"Race to the Summit"

by Michael Hankins

My old 1968 Dodge Charger

My old 1968 Dodge Charger

It’s not often a person takes the mundane job of washing dishes and writes about it.

My 6-month dish washing stint was much different from scrubbing pots and pans at a local diner. I was employed at a high-security Army installation 12 miles from the heart of Anchorage.

From my vantage point on clear days I’d see not only the city, but Sleeping Lady, Redoubt Volcano, and Mt. Denali. Several hundred feet below my stainless-steel sink, nuclear warhead missiles were ready for launch.

After graduating from high school in 1972, I searched for work to help alleviate an often empty wallet. For the most part, I needed cash to spend on gas. My 440 4-speed 1968 Dodge Charger R/T was a thirsty puppy. Dad knew a guy in charge of a civilian maintenance company. The business contracted out services to the military, such as kitchen and dining room upkeep.

The mindless detail included dish washing. When I was first told of the job, I wasn’t interested. It seemed like a boring way to spend my summer. When dad mentioned I’d be working at a nearby Nike missile site, my interest level exploded.

After turning in the application, a minimal background check was quickly passed. Within days, I was happily employed. My unofficial title was Civilian KP; the KP standing for kitchen patrol.

Site Summit lies northeast of Anchorage at the 4100-foot level of Mt. Gordon Lyon. The mountain’s named after the man who helped construct the missile complex on top.
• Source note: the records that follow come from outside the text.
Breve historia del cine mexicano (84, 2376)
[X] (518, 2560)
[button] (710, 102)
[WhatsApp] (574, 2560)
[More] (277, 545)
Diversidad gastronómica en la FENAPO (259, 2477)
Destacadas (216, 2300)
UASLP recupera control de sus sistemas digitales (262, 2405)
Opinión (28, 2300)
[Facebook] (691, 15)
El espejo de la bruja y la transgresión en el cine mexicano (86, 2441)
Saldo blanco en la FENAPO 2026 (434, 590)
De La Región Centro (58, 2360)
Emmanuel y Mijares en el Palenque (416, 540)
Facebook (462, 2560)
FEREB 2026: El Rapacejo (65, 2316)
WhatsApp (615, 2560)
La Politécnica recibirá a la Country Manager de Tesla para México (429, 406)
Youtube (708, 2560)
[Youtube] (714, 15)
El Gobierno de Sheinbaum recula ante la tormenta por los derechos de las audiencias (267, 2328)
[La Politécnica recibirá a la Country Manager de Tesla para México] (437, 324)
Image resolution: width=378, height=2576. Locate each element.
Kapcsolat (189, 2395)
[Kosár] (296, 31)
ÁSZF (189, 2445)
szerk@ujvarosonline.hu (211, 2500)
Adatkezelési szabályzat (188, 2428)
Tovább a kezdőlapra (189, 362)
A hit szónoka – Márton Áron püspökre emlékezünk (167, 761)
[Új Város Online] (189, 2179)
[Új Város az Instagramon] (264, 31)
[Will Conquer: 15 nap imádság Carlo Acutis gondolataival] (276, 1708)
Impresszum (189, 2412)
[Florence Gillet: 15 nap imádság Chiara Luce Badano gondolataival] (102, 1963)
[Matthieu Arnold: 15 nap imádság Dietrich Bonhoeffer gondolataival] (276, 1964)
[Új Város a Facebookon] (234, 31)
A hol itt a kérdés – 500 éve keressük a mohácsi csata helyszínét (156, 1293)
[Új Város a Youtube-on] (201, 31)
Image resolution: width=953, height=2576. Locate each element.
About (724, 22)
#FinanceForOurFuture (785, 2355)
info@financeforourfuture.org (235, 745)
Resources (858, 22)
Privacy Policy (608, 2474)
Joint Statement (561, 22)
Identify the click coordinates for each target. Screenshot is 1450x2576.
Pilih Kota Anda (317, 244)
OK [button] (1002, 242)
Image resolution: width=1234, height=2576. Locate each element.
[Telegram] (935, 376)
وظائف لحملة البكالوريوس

Gordon Miller Lyon oversaw military projects throughout Alaska. The innovative engineer from Iowa died on January 16, 1964. He’s buried in Anchorage Memorial Park Cemetery.

Site Summit officially started construction in 1957, going online in 1959.

Its official military designation was B-Battery. The B stood for Bravo. Nike-Hercules missiles were part of a Cold War effort to place a ring of protection around the United States. They were a detriment against possible enemy attacks. At one time there were 393 such facilities throughout the world. By 1972, Nike was winding down. The line of sight defense system was totally antiquated and offline in 1979.

When I was hired, specific areas were identified as off limits.

A sign at the beginning of a hallway leading from the “Day Room” boldly proclaimed: NO UNAUTHORIZED PERSONNEL BEYOND THIS POINT. That warning needed no explanation. The “Day Room,” as it was called, was next to the mess hall. Pool tables, couches, and seats of comfort were provided for the troops. I got to know both areas up close and personal at the end of a vacuum and mop.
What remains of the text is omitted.